What is needed - Only the stretch of the listing below that runs from the line with "Justin Mirabelli (107, 1369)" through the line with "Admin & Security (889, 253)" is to be printed, exactly and with both ends.

Dataset -
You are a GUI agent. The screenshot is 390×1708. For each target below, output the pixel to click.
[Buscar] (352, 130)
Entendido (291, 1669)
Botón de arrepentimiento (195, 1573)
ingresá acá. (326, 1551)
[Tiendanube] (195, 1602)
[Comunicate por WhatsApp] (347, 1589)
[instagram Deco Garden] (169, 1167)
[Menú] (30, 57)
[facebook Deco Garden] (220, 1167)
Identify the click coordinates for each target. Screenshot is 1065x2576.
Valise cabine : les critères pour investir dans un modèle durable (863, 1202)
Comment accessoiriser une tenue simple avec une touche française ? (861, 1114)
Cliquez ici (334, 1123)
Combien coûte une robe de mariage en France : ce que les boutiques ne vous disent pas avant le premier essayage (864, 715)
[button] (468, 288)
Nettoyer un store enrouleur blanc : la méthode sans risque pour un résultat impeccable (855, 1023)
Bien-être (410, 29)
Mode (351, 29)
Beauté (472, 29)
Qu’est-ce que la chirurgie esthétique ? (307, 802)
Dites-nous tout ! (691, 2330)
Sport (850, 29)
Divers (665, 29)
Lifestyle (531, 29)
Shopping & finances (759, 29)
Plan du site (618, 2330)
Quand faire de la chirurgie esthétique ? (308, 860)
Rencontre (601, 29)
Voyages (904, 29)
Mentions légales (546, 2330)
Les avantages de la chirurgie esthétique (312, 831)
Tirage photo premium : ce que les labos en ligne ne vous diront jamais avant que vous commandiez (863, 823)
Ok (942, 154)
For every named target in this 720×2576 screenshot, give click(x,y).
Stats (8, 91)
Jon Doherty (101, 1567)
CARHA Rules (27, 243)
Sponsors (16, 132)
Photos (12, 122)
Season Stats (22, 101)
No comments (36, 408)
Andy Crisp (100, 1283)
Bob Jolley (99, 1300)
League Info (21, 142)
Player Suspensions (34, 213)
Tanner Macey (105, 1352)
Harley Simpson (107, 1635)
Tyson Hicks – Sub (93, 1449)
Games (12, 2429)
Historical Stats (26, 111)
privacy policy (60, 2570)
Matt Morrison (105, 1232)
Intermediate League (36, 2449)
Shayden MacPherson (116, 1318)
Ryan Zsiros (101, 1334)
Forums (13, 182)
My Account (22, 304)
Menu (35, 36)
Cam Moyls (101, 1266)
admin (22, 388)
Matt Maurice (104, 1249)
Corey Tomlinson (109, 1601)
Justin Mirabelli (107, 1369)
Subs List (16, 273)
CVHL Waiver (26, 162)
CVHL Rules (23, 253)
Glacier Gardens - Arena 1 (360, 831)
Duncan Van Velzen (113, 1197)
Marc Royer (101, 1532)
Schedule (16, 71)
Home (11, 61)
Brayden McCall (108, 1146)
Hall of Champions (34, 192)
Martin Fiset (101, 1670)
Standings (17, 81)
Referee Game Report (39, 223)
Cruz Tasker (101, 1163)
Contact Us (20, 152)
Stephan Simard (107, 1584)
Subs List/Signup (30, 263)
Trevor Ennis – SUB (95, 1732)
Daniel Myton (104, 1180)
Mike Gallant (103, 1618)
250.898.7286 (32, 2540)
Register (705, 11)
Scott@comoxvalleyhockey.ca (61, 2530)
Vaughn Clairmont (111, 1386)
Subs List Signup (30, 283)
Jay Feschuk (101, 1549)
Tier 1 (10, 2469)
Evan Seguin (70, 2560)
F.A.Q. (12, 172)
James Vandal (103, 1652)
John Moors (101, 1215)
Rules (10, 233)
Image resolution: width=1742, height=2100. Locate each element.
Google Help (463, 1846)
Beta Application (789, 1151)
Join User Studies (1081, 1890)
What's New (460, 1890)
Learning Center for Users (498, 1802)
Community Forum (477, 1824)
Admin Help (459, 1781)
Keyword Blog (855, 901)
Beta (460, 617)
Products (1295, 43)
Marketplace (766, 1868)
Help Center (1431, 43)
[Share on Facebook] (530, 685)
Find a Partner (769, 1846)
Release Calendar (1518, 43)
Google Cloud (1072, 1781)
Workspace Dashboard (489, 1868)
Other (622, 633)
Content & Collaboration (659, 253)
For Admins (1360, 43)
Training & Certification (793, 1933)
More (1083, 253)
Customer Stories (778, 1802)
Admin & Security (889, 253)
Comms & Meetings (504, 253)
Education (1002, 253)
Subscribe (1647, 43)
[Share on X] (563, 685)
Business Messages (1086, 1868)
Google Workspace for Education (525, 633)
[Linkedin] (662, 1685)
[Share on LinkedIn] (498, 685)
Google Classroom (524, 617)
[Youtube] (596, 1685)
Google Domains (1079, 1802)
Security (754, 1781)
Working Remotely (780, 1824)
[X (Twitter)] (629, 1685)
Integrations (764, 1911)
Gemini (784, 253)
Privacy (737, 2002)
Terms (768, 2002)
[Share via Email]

Finished task -
Justin Mirabelli (107, 1369)
Subs List (16, 273)
CVHL Waiver (26, 162)
CVHL Rules (23, 253)
Glacier Gardens - Arena 1 (360, 831)
Duncan Van Velzen (113, 1197)
Marc Royer (101, 1532)
Schedule (16, 71)
Home (11, 61)
Brayden McCall (108, 1146)
Hall of Champions (34, 192)
Martin Fiset (101, 1670)
Standings (17, 81)
Referee Game Report (39, 223)
Cruz Tasker (101, 1163)
Contact Us (20, 152)
Stephan Simard (107, 1584)
Subs List/Signup (30, 263)
Trevor Ennis – SUB (95, 1732)
Daniel Myton (104, 1180)
Mike Gallant (103, 1618)
250.898.7286 (32, 2540)
Register (705, 11)
Scott@comoxvalleyhockey.ca (61, 2530)
Vaughn Clairmont (111, 1386)
Subs List Signup (30, 283)
Jay Feschuk (101, 1549)
Tier 1 (10, 2469)
Evan Seguin (70, 2560)
F.A.Q. (12, 172)
James Vandal (103, 1652)
John Moors (101, 1215)
Rules (10, 233)
Image resolution: width=1742, height=2100. Locate each element.
Google Help (463, 1846)
Beta Application (789, 1151)
Join User Studies (1081, 1890)
What's New (460, 1890)
Learning Center for Users (498, 1802)
Community Forum (477, 1824)
Admin Help (459, 1781)
Keyword Blog (855, 901)
Beta (460, 617)
Products (1295, 43)
Marketplace (766, 1868)
Help Center (1431, 43)
[Share on Facebook] (530, 685)
Find a Partner (769, 1846)
Release Calendar (1518, 43)
Google Cloud (1072, 1781)
Workspace Dashboard (489, 1868)
Other (622, 633)
Content & Collaboration (659, 253)
For Admins (1360, 43)
Training & Certification (793, 1933)
More (1083, 253)
Customer Stories (778, 1802)
Admin & Security (889, 253)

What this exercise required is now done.